[Records drawn from a dataset]
───

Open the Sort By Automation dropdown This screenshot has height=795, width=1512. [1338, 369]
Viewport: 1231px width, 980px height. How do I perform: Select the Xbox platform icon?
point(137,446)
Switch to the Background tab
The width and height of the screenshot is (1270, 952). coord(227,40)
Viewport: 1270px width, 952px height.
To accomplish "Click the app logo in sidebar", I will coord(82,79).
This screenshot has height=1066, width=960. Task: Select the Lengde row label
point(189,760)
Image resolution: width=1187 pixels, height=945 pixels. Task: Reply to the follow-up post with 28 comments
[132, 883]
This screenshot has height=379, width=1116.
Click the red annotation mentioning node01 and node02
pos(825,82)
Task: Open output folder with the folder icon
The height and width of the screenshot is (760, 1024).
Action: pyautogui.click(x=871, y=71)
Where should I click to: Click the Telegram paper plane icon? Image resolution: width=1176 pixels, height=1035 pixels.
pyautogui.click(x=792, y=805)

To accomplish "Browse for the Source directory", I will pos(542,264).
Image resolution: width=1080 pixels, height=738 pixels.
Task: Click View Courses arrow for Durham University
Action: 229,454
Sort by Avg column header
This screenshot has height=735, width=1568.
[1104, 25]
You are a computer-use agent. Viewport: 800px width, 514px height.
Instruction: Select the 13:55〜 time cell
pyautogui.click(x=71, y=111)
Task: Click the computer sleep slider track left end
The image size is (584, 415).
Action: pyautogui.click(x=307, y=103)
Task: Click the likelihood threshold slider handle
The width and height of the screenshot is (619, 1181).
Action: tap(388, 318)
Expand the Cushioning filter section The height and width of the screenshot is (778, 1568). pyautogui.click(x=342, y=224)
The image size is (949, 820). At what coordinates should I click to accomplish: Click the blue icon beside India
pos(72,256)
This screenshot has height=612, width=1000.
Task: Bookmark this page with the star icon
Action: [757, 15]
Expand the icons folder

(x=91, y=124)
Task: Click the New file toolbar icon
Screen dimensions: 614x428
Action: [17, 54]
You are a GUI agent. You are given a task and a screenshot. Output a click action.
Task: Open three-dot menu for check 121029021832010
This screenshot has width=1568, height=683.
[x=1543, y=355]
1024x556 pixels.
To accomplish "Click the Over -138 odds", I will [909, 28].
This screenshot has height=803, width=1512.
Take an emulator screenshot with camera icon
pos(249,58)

───

### Task:
In the entries above, find the line holding "Click the red" and the line holding "Expand the Cushioning"; print both of them and every line between, exactly, and nothing else.

### Answer box:
Click the red annotation mentioning node01 and node02
pos(825,82)
Task: Open output folder with the folder icon
The height and width of the screenshot is (760, 1024).
Action: pyautogui.click(x=871, y=71)
Where should I click to: Click the Telegram paper plane icon? Image resolution: width=1176 pixels, height=1035 pixels.
pyautogui.click(x=792, y=805)

To accomplish "Browse for the Source directory", I will pos(542,264).
Image resolution: width=1080 pixels, height=738 pixels.
Task: Click View Courses arrow for Durham University
Action: 229,454
Sort by Avg column header
This screenshot has height=735, width=1568.
[1104, 25]
You are a computer-use agent. Viewport: 800px width, 514px height.
Instruction: Select the 13:55〜 time cell
pyautogui.click(x=71, y=111)
Task: Click the computer sleep slider track left end
The image size is (584, 415).
Action: pyautogui.click(x=307, y=103)
Task: Click the likelihood threshold slider handle
The width and height of the screenshot is (619, 1181).
Action: tap(388, 318)
Expand the Cushioning filter section The height and width of the screenshot is (778, 1568). pyautogui.click(x=342, y=224)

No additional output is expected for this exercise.